*Problem requirements*: Nothing may be dropped or altered: reproduce all the data.

*Recorded data*:
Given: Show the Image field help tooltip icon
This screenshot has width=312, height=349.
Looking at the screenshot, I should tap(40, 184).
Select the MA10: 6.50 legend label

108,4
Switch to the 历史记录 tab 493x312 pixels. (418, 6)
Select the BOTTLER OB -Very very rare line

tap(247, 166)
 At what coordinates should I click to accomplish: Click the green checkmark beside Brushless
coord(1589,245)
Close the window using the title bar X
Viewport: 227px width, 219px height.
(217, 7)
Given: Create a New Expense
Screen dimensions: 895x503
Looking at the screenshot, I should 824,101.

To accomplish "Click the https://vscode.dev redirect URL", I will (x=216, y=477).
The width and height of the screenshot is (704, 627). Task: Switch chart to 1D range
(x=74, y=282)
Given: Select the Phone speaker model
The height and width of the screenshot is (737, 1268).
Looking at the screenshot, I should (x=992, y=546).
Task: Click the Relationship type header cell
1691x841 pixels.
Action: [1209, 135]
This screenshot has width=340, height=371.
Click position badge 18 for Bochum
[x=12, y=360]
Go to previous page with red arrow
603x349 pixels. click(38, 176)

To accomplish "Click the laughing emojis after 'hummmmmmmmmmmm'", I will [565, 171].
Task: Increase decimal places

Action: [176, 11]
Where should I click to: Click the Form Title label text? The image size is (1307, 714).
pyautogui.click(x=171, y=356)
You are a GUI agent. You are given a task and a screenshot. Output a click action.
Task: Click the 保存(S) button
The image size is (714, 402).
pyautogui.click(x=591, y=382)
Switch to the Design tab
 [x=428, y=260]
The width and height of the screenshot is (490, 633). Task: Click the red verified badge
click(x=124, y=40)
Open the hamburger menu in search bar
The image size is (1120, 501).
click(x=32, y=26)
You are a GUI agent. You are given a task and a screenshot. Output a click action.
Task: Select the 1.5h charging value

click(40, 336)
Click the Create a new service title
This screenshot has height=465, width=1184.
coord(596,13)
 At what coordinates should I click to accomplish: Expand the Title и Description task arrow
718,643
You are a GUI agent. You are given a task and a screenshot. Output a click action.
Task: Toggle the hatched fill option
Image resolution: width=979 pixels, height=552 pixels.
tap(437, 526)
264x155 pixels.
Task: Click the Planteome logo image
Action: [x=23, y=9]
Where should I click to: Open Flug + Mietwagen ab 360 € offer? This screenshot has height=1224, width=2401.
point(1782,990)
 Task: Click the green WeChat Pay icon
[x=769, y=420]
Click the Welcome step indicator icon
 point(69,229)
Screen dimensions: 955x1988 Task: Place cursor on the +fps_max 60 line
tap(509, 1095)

*Solution to this exercise*:
Given: Show the Image field help tooltip icon
This screenshot has width=312, height=349.
Looking at the screenshot, I should tap(40, 184).
Select the MA10: 6.50 legend label

108,4
Switch to the 历史记录 tab 493x312 pixels. (418, 6)
Select the BOTTLER OB -Very very rare line

tap(247, 166)
 At what coordinates should I click to accomplish: Click the green checkmark beside Brushless
coord(1589,245)
Close the window using the title bar X
Viewport: 227px width, 219px height.
(217, 7)
Given: Create a New Expense
Screen dimensions: 895x503
Looking at the screenshot, I should 824,101.

To accomplish "Click the https://vscode.dev redirect URL", I will (x=216, y=477).
The width and height of the screenshot is (704, 627). Task: Switch chart to 1D range
(x=74, y=282)
Given: Select the Phone speaker model
The height and width of the screenshot is (737, 1268).
Looking at the screenshot, I should (x=992, y=546).
Task: Click the Relationship type header cell
1691x841 pixels.
Action: [1209, 135]
This screenshot has width=340, height=371.
Click position badge 18 for Bochum
[x=12, y=360]
Go to previous page with red arrow
603x349 pixels. click(38, 176)

To accomplish "Click the laughing emojis after 'hummmmmmmmmmmm'", I will [565, 171].
Task: Increase decimal places

Action: [176, 11]
Where should I click to: Click the Form Title label text? The image size is (1307, 714).
pyautogui.click(x=171, y=356)
You are a GUI agent. You are given a task and a screenshot. Output a click action.
Task: Click the 保存(S) button
The image size is (714, 402).
pyautogui.click(x=591, y=382)
Switch to the Design tab
 [x=428, y=260]
The width and height of the screenshot is (490, 633). Task: Click the red verified badge
click(x=124, y=40)
Open the hamburger menu in search bar
The image size is (1120, 501).
click(x=32, y=26)
You are a GUI agent. You are given a task and a screenshot. Output a click action.
Task: Select the 1.5h charging value

click(40, 336)
Click the Create a new service title
This screenshot has height=465, width=1184.
coord(596,13)
 At what coordinates should I click to accomplish: Expand the Title и Description task arrow
718,643
You are a GUI agent. You are given a task and a screenshot. Output a click action.
Task: Toggle the hatched fill option
Image resolution: width=979 pixels, height=552 pixels.
tap(437, 526)
264x155 pixels.
Task: Click the Planteome logo image
Action: [x=23, y=9]
Where should I click to: Open Flug + Mietwagen ab 360 € offer? This screenshot has height=1224, width=2401.
point(1782,990)
 Task: Click the green WeChat Pay icon
[x=769, y=420]
Click the Welcome step indicator icon
 point(69,229)
Screen dimensions: 955x1988 Task: Place cursor on the +fps_max 60 line
tap(509, 1095)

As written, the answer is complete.